# integrer mac ox sur serveur windows 2003



## vario39 (22 Novembre 2005)

coucou

comment fait-on pour integrer mac os 10 dans un environement active directory sous 
windows 2003 serveur ??????

quelqu'un peut-il m'aider ???????


----------



## Lastrada (22 Novembre 2005)

Salut.

Donne plus d'informations... si tu veux des réponses précises.

Tu es sous OS X Tiger ou Panther ? 

* Si c'est Tiger, avec la dernière version 10.4.3 ça doit passer tout seul : tu cliques sur le fond de l'écran (pour activer le finder) puis pomme K (ou menu Finder Aller / Reseau) et là tu tapes smb://NOM-ou-IP-du-serveur-2003. A partir de là on te propose les noms des dossier partagés et tu dois fournir un nom de compte et un mot de passe connu sur le domaine Windows. 

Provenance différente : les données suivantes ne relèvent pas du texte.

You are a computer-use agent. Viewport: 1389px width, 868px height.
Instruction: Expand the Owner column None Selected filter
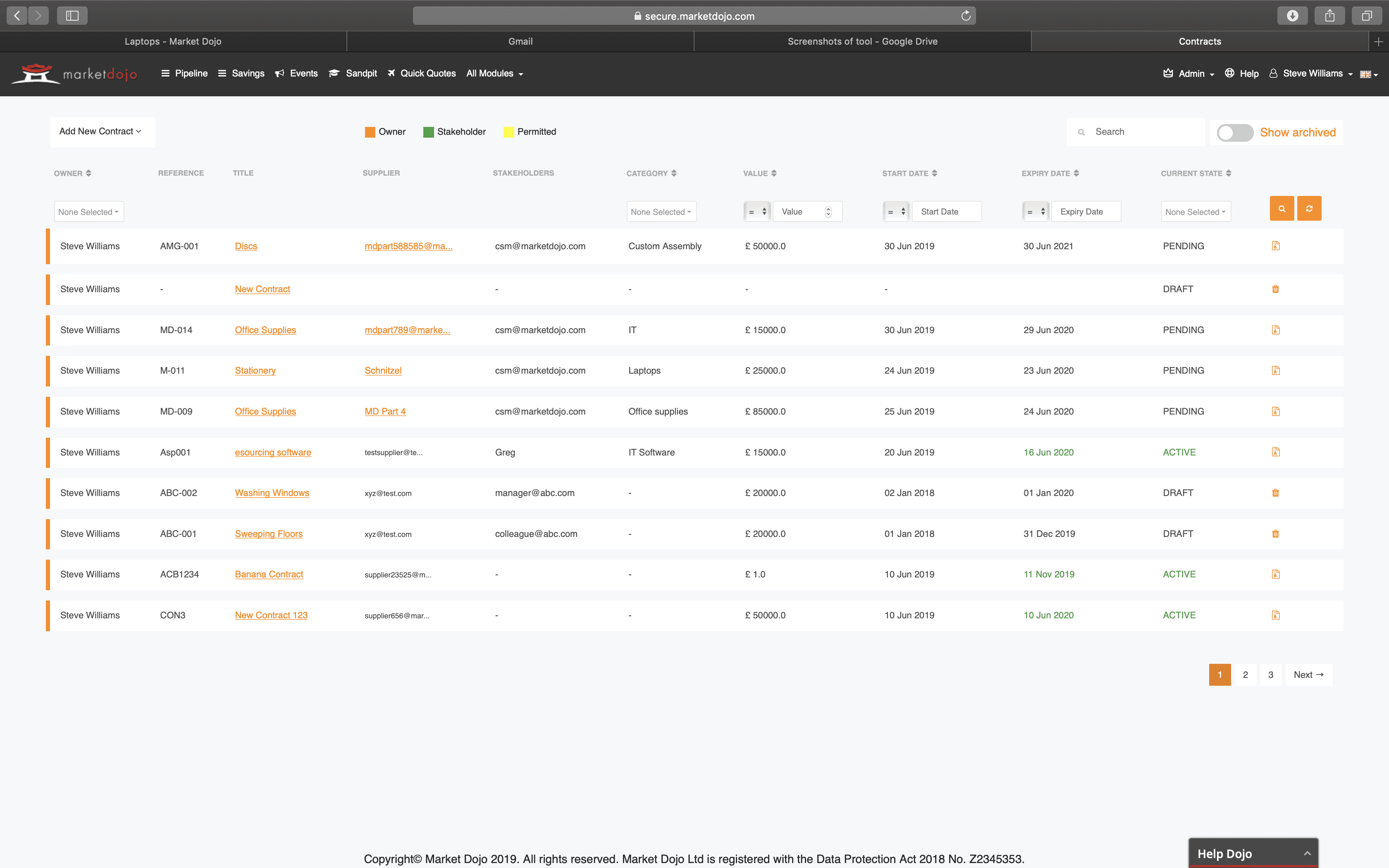88,211
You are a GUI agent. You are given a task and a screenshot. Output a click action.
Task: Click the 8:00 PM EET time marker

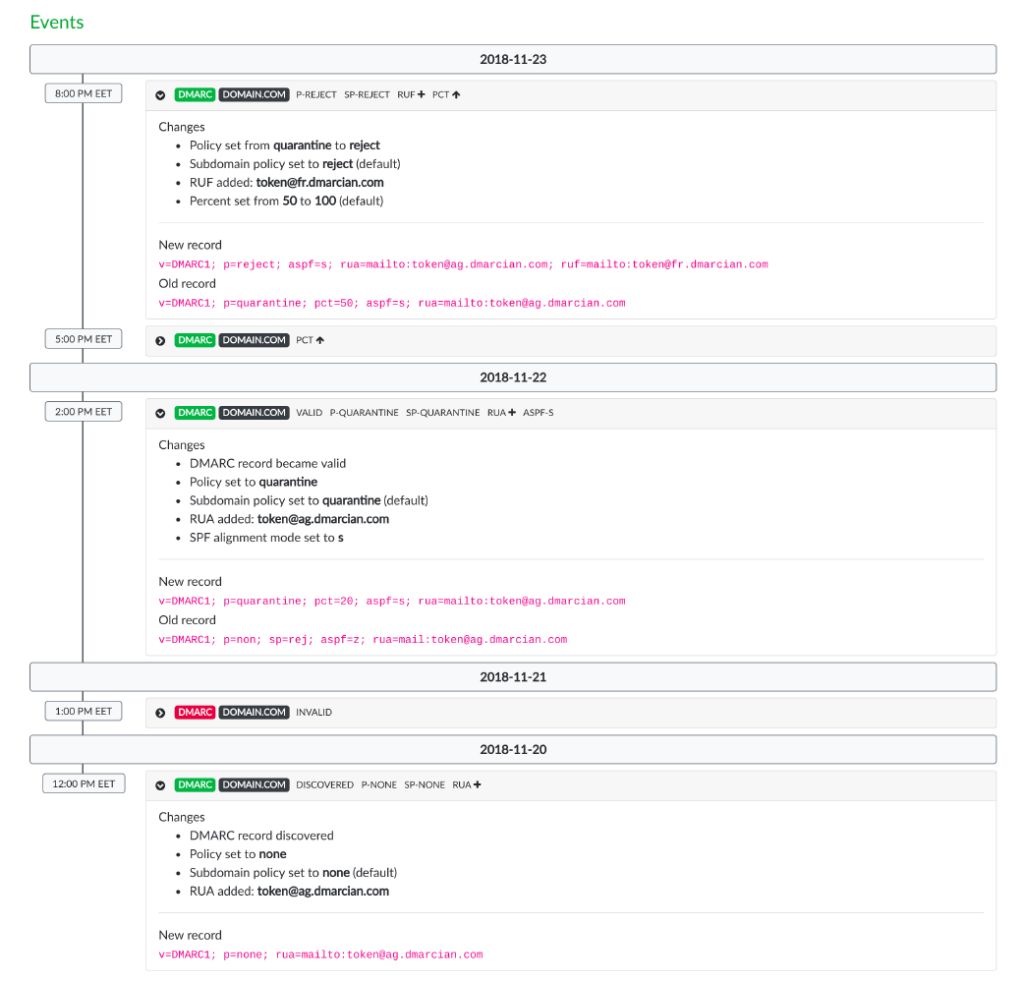point(84,93)
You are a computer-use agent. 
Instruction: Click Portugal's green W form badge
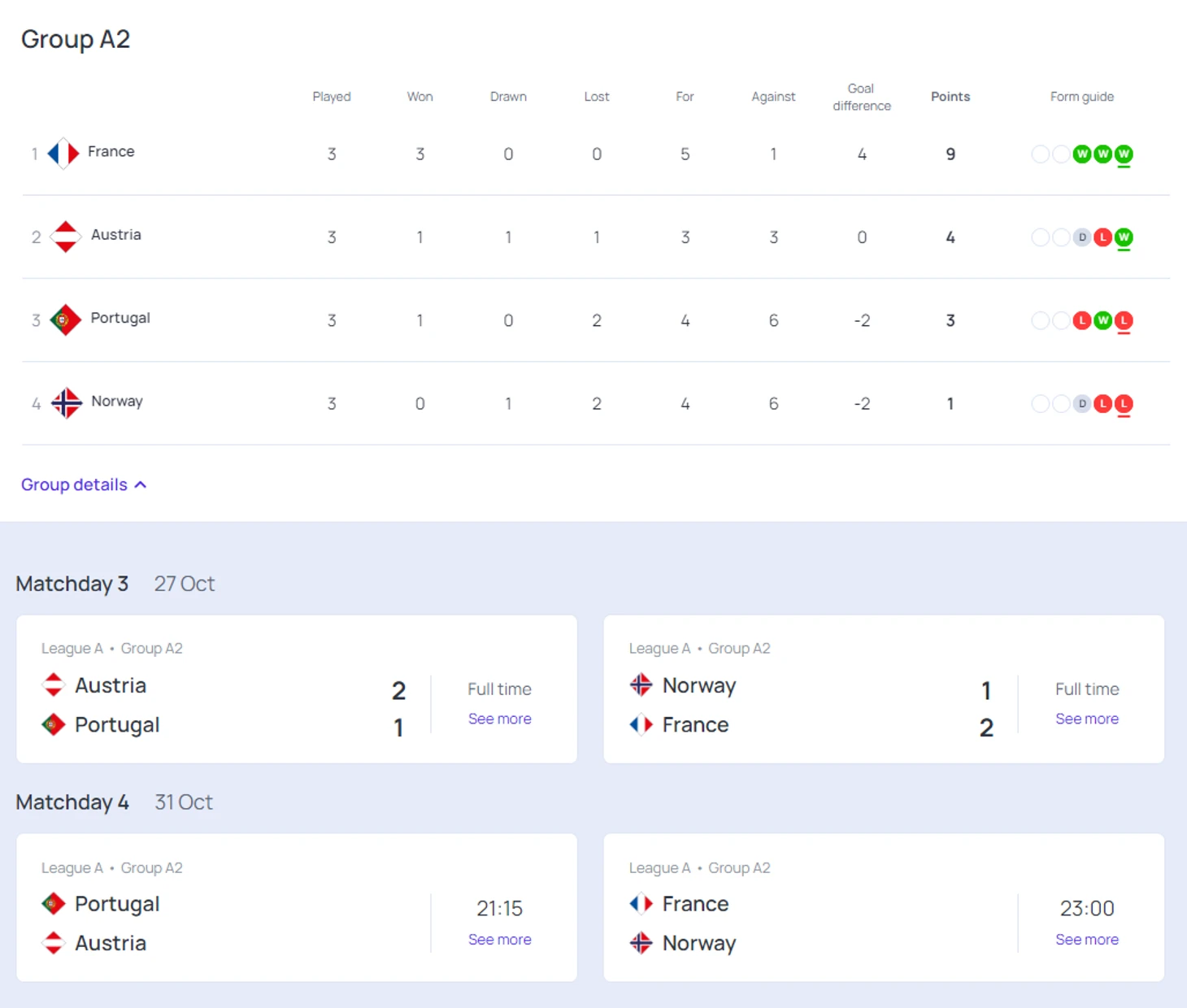[1102, 320]
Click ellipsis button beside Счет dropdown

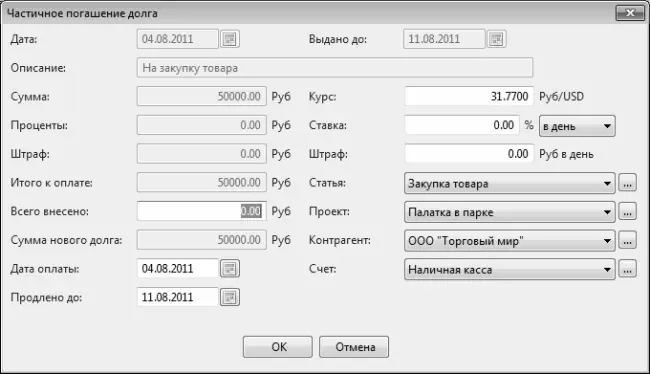coord(627,269)
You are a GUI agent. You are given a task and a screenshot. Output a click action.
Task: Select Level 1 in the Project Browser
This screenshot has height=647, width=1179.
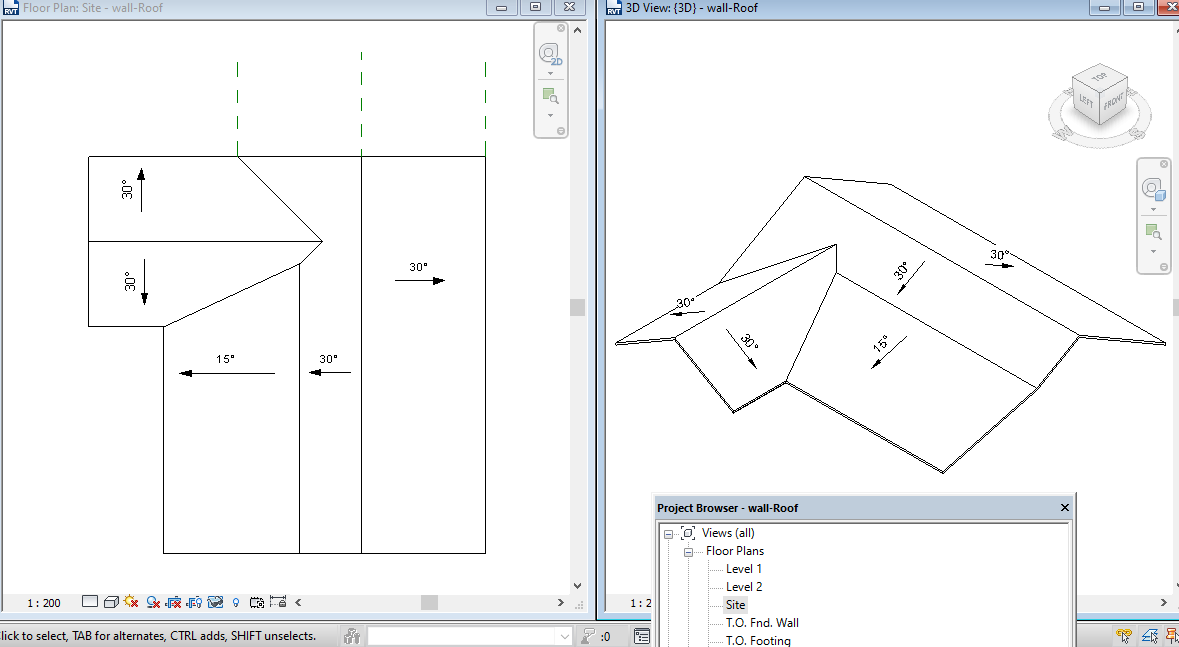pos(745,568)
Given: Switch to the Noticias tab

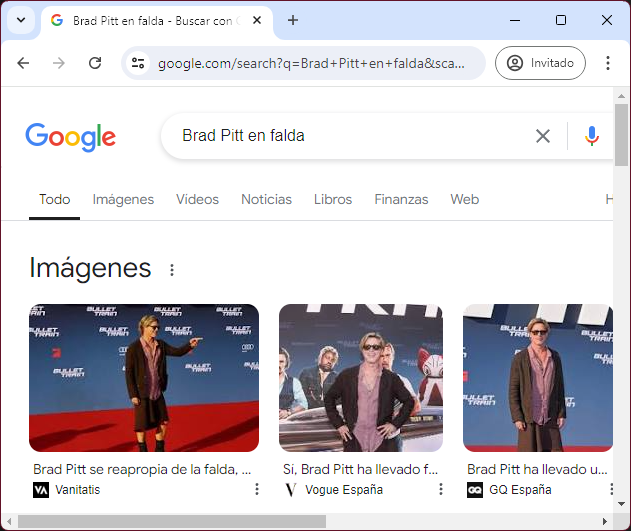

nb : Tu peux accéder via le protocole Samba (smb) également aux partages cachés s'ils n'ont pas été enlevés sur le serveur Windows: ex : smb://192.168.0.1/C$ ou  smb://NOMRESEAUDUSERVEUR/C$
Je le fais tous les jours au boulot ça doit marcher.

* Si tu es sous Panther, tu peux avoir recours à un soft que tu peux essayer gratuitement pendant un certain temps : Admitmac

Les problèmes d'accès sont liés à une exigence de sécurité de Windows Server 2003. Ce sujet a déjà été abordé sur ce forum. Une petite recherche t'aurait amené ici


----------



## vario39 (27 Novembre 2005)

pour etre plus precis voila le topo
renouvelement de materiel
donc installation d'un serveur windows 2003 avec active directory

installation de plusieurs mac os 10.4.3 

que doit-on parametrer dans l'os 10 pour etre identifier dans active directory ?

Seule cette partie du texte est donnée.